The 20% lower rate of all-cause mortality among prior MI patients receiving IPE rather than placebo fell just short of statistical significance (HR, 0.80; P = .054). Ischemic events on IPE were reduced by 35% (P = .0000001) and recurrent MI was reduced by 34% (P = .00009).

In the substudy as well as in the REDUCE-IT trial overall, IPE was well tolerated. A slightly higher rate of atrial fibrillation was reported in both.

The REDUCE-IT substudy evaluated 3,693 patients with a history of MI, representing 45% of the 8,179 patients randomized.

IPE, an ethyl ester of the omega-3 polyunsaturated fatty acid, initially attracted attention for its ability to reduce elevated TG. It was hoped this would address reduce residual risk in patients on maximally reduced LDL cholesterol. However, it is suspected that IPE exerts benefits additive to or independent of TG lowering, according to the authors of the REDUCE-IT substudy. These include attenuation of the inflammatory response, release of nitric oxide, and effects that support stabilization of atherosclerotic plaque.

The investigators reported that the pattern of response supports this theory. In the newly reported substudy, the primary event curves that included nonthrombotic events separated at about 1 year, but even curves for CV death and sudden cardiac death were more delayed.

This delay might be explained “by the slow but steady reduction in plaque volume, mitigation of inflammation, improvements in endothelial function, and membrane stabilization,” according to the authors, who cited studies suggesting each of these effects might not be wholly dependent on TG reductions alone.
 

Prior TG-lowering studies disappointing

In fact, several studies evaluating other strategies for TG reductions have been disappointing, according to an accompanying editorial (J Am Coll Cardiol. 2022 Apr 25; doi: 10.1016/j.jacc.2022.03.001). For example, the STRENGTH trial did not show clinical benefits despite a slightly greater reduction in TGs than that shown in REDUCE-IT (19% reduction vs. 18.3%).

Overall, the REDUCE-IT trial and the prior-MI REDUCE-IT substudy show that there is targetable residual risk in high risk patients on statin therapy. One of the authors of the editorial that accompanied the prior-MI substudy of REDUCE-IT, William E. Boden, MD, professor of medicine, Boston University, emphasized this point. On the basis of REDUCE-IT, he said he believes that IPE should be considered to have broad indications as an adjunctive treatment to other lipid-lowering strategies.

“My practice centers on optimizing secondary prevention in high-risk patients who have elevated TG levels despite well-controlled LDL levels on statins, ezetimibe, or even PCSK-9 [proprotein convertase subtilisin/kexin type 9] inhibitors,” Dr. Boden said in an interview. Patients with diabetes are notorious for presenting with this profile of dyslipidemia, but he added that “even nondiabetics with prior MI, acute coronary syndrome, or revascularization will benefit from the addition of IPE to high-potency statins.”
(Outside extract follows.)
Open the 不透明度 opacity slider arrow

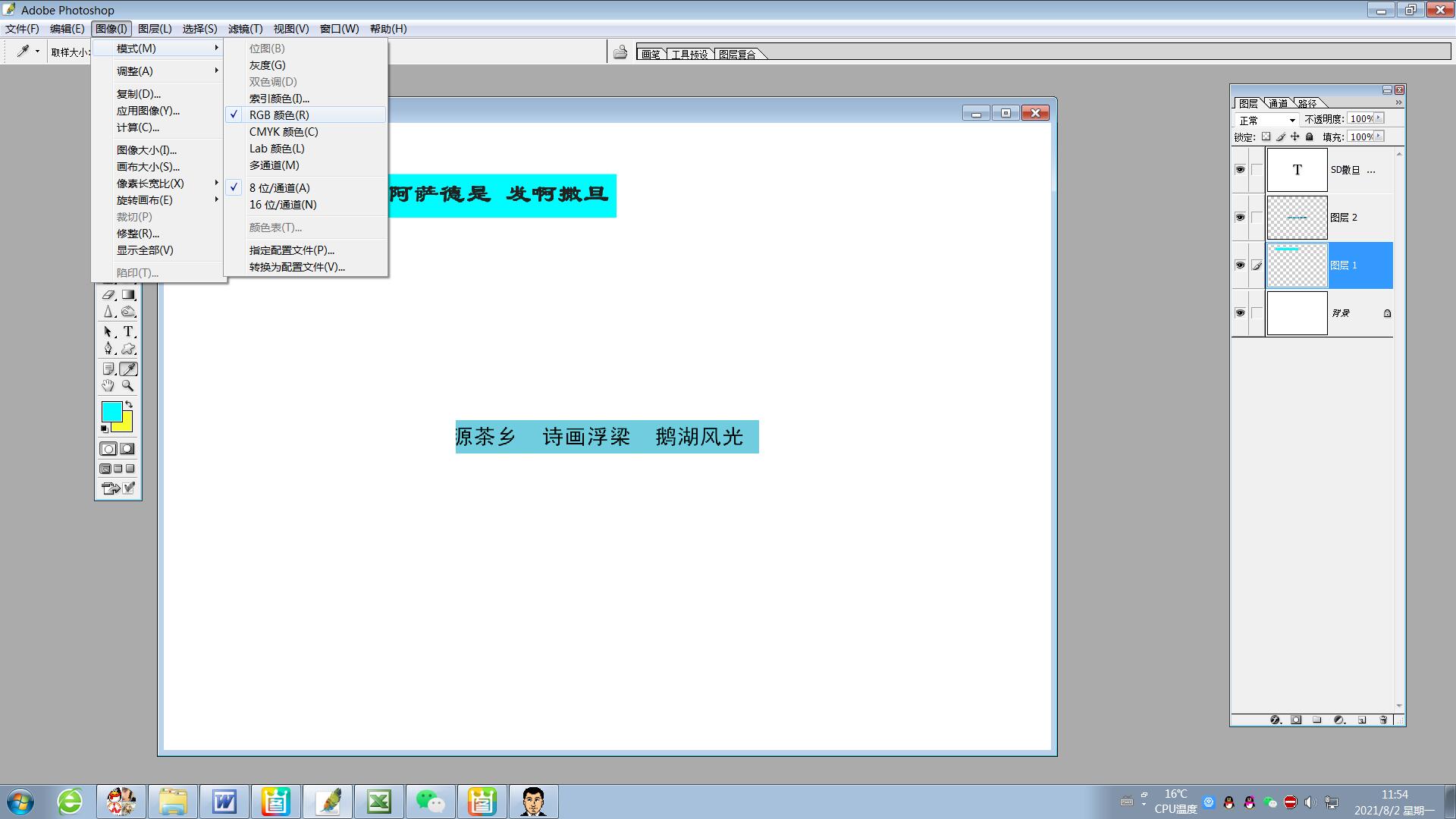(x=1379, y=118)
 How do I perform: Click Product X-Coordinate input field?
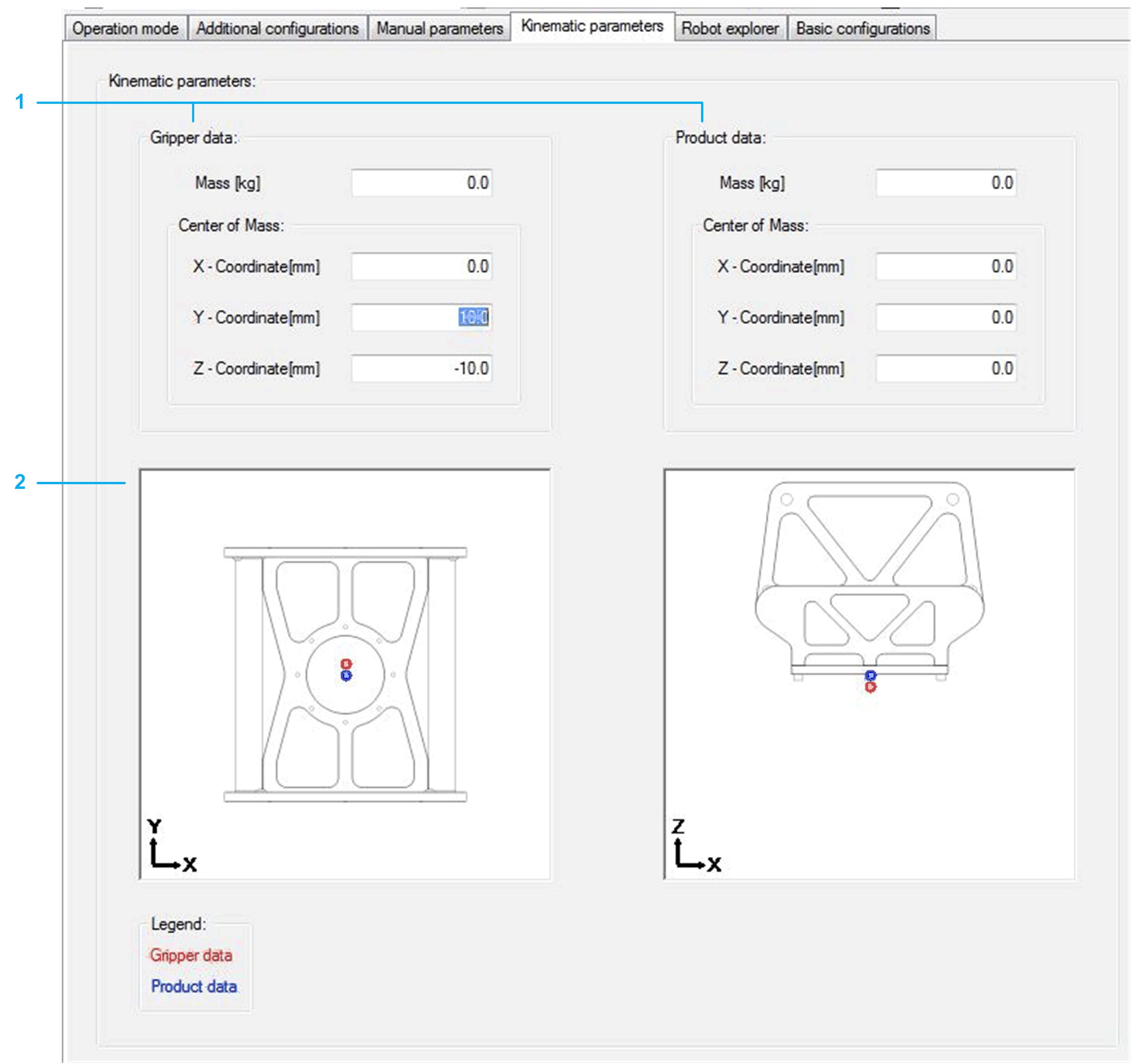945,267
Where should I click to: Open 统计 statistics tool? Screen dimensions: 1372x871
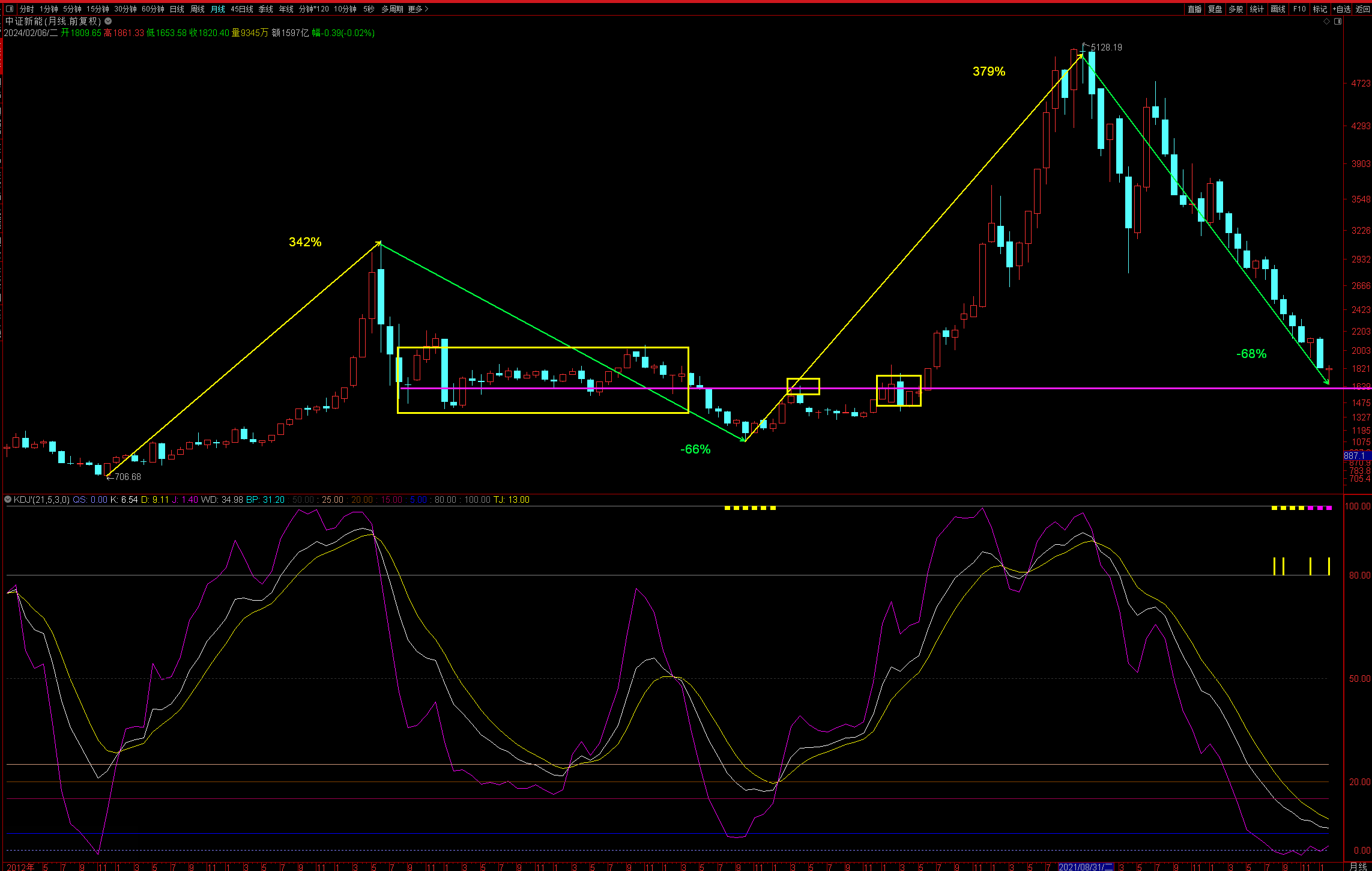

Although the American Heart Association and the American College of Cardiology have not yet updated their guidelines to include IPE, Dr. Boden pointed out that the European Society of Cardiology, the Canadian Cardiovascular Society, and the American Diabetes Society have.

Dr. Bhatt added that there is a clear message from REDUCE-IT that IPE addresses residual risk.

Targeting the subgroup of high-risk patients with elevated TGs “is easy” because they are so readily identifiable, according to Dr. Bhatt, but he said it should be used for any patient that meet the entry criteria used for REDUCE-IT.

“The overall results of REDUCE-IT were robustly positive, so I wouldn’t just use it in patients with prior MI,” Dr. Bhatt said.

Dr. Bhatt reports financial relationships with more than 20 pharmaceutical companies, including Amarin, which provided funding for this trial. Dr. Boden reports no potential conflicts of interest.